Note: Part 1 on four course meals was published on our sister site.
Unlike many of the gluten free meals we think about making, curry recipes do not require as much careful modification to the list of ingredients, formulation, and preparation to ensure that it turns out well. Often there is much less trial and error is involved, as well. When I prepare curry dishes I make them gluten free and dairy free, so feel free to consult this article if you are GFCF, for example, or if you live with gluten intolerance and lactose intolerance.
One of the reasons that I like curry recipes so much is that there are many different sauce options and a tremendous amount of flexibility, virtually all of which goes will with rice. While there are great gluten free pasta brands available these days, it is certainly nice to have an entire category of meals that is practically good to go, as is. Naturally, one of the biggest concerns is cross-contamination. While there may be no added gluten in the curry sauce or individual ingredients you are using, if you are preparing the meal from scratch, you will usually be using a number of spices, which will often be imported, and determining what the labelling laws in the exporting country are can be difficult. Even if there is an added domestic label, you really have to be concerned about cross-contamination issues and traces contamination. Many countries still do not have strict laws about this. In addition, one serious difficulty is the fact that often the seasoning will be labelled as “spices” or “seasoning” or “flavouring” with absolutely no breakdown or transparency. You can contact the company, but with imported goods, this can be a challenge.
Despite the issues I note above, I still think that curry recipes are among the best to try to pass as “unmodified” if you are hosting a dinner party. Most guests will not know the difference even if you have made careful changes to convert the curry recipe to gluten free, by using spices you trust, as well as lactose free foods, or dairy free foods, depending on what your restrictions are. It is worth nothing, as an aside, that if you are GFCF, many curries are vegan, but some are just vegetarian with milk or dairy, and some contain all sorts of things. The good news is that there are tons of options. Moreover, curry really is easy to make from scratch, if you haven’t tried before.

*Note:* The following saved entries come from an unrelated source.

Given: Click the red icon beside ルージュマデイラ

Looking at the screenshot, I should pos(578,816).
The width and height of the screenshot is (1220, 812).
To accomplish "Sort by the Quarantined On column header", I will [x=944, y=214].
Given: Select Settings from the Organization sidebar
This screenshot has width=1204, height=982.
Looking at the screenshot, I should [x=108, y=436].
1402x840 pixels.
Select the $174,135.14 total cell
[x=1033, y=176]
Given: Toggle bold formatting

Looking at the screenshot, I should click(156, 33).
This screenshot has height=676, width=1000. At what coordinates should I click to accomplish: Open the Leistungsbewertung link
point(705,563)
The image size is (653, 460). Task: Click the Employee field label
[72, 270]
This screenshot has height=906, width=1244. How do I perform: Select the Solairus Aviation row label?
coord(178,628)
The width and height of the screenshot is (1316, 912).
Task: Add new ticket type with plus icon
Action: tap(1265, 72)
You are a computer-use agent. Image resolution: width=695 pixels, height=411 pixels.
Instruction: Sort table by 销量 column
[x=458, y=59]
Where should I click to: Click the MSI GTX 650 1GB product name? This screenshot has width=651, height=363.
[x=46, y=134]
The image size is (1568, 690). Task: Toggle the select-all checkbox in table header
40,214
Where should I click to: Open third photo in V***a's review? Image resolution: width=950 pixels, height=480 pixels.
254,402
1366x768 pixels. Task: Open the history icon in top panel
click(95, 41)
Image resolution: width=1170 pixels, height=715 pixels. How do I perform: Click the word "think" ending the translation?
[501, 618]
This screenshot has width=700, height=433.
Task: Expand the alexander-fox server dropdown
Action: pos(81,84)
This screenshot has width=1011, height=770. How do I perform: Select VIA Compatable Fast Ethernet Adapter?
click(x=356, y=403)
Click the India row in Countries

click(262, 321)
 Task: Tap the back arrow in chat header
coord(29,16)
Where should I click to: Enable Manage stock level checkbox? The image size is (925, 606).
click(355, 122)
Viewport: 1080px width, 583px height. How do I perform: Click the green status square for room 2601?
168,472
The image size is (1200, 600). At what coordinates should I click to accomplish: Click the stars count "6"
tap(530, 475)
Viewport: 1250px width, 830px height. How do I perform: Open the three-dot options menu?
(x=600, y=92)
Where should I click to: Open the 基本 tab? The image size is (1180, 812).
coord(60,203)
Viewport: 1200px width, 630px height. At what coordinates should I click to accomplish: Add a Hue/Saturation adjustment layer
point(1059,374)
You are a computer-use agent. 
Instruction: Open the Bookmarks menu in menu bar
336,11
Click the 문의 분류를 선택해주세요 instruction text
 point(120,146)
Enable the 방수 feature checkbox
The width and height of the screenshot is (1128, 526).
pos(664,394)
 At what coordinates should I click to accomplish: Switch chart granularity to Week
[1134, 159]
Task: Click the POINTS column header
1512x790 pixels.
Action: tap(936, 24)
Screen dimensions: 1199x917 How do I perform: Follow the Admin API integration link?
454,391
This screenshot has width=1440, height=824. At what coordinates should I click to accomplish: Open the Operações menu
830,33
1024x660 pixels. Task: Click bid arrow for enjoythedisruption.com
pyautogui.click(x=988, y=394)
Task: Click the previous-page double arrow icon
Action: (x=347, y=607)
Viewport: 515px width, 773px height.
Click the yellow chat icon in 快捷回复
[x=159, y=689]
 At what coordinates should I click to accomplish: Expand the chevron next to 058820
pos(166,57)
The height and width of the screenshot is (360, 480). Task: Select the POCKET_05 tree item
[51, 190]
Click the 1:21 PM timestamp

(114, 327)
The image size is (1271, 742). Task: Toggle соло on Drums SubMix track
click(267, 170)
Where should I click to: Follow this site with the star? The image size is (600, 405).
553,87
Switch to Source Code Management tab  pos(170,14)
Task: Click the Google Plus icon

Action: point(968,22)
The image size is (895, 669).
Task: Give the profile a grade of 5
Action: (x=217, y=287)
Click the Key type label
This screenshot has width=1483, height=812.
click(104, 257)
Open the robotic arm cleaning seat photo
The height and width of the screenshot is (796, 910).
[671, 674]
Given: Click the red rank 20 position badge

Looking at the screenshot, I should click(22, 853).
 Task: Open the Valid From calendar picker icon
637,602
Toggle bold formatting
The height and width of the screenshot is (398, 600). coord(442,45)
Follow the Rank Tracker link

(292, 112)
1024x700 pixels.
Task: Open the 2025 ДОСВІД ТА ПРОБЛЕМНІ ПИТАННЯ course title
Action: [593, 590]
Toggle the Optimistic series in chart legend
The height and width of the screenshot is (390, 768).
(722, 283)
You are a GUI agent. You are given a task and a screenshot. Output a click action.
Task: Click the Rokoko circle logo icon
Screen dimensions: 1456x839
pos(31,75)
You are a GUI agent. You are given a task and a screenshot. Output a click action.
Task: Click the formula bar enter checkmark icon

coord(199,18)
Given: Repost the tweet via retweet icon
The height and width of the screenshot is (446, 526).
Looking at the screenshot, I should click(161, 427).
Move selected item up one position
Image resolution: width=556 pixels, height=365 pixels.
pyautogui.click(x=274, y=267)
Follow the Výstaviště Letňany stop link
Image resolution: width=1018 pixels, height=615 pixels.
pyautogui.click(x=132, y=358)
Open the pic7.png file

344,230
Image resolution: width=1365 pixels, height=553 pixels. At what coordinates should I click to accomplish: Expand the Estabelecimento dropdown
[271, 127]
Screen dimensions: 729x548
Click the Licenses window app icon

One of the great health benefits of virtually every curry recipe is the added coconut milk. I drink light or regular coconut milk in smoothies, or use it in cooking or baking virtually every day. If you are gluten intolerant and suffer from stomach bloating and stomach pain, adding some coconut milk to your diet can help sooth your stomach, at least so long as you are working to eliminate the gluten from your diet. In addition, even if you limit your spicy foods, there are tons of curry recipes that are mild.
In terms of meal options, think about baking some rolls, cook up a big batch of brown basmati rice (my favourite for sure), and make a curry sauce from scratch with trusted spices including your choice of curry powder (red is my favourite) and coconut milk. You may also want to try some Indian chicken recipes that are great with curry added, as well as potato and pea curry, which is another one of my stand-by curry recipes.
Here is a starter curry recipe, although you will want to experiment and try new things eventually:
- 3 tablespoons olive oil
- 1 small onion, chopped (optional)
- 2 cloves garlic, minced
- 3 tablespoons red curry powder
- 1 teaspoon of paprika
- 1 bay leaf
- salt to taste
- 1- 2 chicken breasts cut into small pieces
- 1 tablespoon tomato paste
- 1 cup coconut milk (light or regular)
- 1/2 lemon, juiced
- 1/2 teaspoon cayenne pepper (unless you want it mild)
Directions
- Heat the olive oil in a pan over medium heat. Sauté the onion and garlic until lightly browned. Stir together the spices and continue stirring for about 2 minutes. Add the chicken, tomato paste and coconut milk. Bring it to a boil, reduce heat, and simmer for 25 minutes.
- Stir in the lemon juice and cayenne pepper. Simmer 5 minutes.